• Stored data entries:
------

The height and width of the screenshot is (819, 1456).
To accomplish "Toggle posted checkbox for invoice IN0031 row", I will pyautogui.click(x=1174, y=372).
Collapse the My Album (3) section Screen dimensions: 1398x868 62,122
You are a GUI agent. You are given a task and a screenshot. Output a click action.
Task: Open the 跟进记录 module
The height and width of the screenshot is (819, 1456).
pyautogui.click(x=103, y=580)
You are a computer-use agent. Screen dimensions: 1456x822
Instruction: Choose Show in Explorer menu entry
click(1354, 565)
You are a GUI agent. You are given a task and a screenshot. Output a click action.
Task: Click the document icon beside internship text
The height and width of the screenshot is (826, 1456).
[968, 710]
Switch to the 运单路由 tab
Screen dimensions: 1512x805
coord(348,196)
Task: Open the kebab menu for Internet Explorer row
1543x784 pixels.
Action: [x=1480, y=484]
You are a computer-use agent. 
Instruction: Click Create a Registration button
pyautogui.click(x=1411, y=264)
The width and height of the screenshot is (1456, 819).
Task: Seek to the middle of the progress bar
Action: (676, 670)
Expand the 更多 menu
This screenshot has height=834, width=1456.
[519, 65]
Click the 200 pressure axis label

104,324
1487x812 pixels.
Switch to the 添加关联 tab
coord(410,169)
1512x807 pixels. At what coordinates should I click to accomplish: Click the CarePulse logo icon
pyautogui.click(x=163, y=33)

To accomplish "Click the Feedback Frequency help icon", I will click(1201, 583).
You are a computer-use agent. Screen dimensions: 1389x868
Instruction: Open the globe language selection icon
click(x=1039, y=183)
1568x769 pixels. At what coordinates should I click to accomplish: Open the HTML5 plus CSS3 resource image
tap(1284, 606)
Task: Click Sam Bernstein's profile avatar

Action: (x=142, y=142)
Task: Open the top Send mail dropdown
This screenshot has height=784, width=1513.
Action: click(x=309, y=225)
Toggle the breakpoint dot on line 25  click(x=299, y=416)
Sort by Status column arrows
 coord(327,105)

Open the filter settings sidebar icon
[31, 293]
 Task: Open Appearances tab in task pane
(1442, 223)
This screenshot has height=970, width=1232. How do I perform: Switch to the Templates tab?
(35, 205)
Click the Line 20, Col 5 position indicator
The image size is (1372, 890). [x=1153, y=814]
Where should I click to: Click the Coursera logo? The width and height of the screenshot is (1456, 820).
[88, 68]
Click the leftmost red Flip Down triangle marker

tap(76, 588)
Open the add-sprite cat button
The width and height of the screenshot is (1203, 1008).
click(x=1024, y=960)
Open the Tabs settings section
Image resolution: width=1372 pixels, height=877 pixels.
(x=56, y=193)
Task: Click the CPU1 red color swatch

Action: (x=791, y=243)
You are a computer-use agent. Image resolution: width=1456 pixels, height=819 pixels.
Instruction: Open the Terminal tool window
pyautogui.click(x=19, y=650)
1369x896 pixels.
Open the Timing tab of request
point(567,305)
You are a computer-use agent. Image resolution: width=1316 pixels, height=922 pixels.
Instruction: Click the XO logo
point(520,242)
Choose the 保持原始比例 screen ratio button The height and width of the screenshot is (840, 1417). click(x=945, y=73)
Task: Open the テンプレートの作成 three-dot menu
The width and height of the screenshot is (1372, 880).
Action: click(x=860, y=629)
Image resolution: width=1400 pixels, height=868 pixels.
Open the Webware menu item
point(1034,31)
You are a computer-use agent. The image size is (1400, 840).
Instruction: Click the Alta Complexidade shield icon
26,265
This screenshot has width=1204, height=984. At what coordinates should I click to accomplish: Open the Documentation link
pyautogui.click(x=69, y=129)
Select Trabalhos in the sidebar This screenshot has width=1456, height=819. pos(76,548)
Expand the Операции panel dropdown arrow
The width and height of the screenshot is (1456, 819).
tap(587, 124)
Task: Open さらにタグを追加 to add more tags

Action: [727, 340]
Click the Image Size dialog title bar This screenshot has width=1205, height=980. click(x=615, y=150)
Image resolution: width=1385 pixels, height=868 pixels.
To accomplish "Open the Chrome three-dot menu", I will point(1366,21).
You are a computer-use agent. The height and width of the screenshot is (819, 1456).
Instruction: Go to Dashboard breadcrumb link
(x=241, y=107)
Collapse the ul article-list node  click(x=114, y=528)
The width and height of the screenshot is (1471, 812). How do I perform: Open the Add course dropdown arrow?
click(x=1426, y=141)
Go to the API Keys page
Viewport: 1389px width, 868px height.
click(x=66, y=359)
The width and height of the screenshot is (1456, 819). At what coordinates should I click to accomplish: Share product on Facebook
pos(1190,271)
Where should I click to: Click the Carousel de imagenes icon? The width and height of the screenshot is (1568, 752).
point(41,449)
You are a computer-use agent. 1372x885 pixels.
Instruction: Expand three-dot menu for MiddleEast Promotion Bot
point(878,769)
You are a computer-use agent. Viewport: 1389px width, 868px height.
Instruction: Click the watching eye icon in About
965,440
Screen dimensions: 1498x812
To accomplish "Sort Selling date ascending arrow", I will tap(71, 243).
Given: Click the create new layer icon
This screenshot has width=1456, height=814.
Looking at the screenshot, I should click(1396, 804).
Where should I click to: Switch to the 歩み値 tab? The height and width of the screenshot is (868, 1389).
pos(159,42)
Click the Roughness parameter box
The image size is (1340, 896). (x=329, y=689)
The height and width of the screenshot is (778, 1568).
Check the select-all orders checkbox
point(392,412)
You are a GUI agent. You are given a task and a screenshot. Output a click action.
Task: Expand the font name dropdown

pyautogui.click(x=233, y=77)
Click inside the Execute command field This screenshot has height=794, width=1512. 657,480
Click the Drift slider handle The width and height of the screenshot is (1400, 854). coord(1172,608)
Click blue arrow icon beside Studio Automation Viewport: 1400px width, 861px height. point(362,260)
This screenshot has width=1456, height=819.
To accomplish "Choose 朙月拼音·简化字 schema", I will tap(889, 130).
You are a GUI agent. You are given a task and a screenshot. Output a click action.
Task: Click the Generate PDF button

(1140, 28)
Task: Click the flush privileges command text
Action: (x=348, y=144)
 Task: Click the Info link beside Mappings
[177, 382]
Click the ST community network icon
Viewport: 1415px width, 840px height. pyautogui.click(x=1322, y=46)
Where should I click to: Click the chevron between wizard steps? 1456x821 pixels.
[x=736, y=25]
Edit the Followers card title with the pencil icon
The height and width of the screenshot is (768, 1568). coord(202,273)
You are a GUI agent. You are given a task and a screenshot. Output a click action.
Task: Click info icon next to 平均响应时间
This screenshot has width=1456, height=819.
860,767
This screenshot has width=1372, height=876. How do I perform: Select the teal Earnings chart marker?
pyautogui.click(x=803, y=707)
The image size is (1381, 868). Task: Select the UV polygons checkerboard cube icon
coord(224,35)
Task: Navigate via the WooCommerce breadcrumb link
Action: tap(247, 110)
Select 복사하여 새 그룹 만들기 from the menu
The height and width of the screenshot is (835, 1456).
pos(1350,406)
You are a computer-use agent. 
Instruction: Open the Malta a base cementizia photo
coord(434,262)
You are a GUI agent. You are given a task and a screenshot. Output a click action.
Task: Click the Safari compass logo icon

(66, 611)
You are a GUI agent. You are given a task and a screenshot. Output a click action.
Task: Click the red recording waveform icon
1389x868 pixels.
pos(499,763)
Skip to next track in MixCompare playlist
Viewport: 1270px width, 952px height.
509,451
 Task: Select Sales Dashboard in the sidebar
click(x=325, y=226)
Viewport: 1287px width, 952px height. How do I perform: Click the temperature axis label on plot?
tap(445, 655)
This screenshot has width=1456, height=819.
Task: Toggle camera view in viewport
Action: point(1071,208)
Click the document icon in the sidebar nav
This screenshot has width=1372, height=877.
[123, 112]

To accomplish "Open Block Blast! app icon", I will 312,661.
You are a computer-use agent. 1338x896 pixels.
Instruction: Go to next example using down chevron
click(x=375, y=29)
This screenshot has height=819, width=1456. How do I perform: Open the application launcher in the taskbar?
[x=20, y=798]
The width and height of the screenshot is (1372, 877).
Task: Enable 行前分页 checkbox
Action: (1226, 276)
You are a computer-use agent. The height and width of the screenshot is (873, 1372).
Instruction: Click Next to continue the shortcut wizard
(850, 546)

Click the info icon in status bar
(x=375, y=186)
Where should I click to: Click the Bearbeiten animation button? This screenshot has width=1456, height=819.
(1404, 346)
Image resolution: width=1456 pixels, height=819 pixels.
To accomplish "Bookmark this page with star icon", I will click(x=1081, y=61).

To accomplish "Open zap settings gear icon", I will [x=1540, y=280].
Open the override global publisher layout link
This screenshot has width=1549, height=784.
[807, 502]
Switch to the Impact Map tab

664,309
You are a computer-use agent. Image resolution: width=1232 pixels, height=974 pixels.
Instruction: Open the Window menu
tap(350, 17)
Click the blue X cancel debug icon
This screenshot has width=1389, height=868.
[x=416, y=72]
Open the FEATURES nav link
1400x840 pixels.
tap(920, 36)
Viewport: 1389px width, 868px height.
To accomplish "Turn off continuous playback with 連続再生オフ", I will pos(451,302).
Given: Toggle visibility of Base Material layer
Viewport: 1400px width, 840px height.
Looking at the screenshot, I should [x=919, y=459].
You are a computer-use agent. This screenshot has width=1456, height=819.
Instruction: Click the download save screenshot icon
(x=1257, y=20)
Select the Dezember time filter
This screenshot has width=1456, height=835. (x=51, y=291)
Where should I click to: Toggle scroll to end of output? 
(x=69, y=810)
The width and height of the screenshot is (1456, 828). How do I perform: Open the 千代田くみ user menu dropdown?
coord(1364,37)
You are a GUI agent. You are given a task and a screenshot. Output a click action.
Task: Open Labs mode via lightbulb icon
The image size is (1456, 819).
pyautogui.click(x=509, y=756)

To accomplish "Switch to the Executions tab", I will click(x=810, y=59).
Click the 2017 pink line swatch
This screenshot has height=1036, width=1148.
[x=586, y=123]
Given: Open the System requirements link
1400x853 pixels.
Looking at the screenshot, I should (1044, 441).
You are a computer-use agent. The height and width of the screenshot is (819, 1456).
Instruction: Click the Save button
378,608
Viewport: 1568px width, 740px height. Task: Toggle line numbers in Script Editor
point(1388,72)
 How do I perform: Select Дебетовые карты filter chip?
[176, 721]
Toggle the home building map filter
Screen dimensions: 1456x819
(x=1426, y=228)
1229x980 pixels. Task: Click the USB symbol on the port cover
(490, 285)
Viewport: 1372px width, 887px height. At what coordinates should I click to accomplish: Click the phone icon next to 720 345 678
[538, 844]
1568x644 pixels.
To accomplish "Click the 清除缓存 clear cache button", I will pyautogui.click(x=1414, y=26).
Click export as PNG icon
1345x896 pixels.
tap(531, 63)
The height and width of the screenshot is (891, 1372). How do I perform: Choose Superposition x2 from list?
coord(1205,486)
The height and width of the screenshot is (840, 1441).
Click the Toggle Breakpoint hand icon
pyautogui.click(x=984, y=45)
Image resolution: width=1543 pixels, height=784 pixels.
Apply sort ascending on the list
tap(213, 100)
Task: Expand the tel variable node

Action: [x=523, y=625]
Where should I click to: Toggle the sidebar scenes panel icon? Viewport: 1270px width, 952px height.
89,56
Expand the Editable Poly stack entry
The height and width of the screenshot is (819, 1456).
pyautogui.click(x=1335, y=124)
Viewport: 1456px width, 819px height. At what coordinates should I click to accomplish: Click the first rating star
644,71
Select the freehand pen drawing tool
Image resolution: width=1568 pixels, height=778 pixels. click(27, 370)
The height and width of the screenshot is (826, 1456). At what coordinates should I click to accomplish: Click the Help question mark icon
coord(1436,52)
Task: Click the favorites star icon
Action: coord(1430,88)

------

• Problem requirements: Filter the records for lines holding the string "blue". Copy each one.

• Answer section:
Click blue arrow icon beside Studio Automation Viewport: 1400px width, 861px height. point(362,260)
Click the blue X cancel debug icon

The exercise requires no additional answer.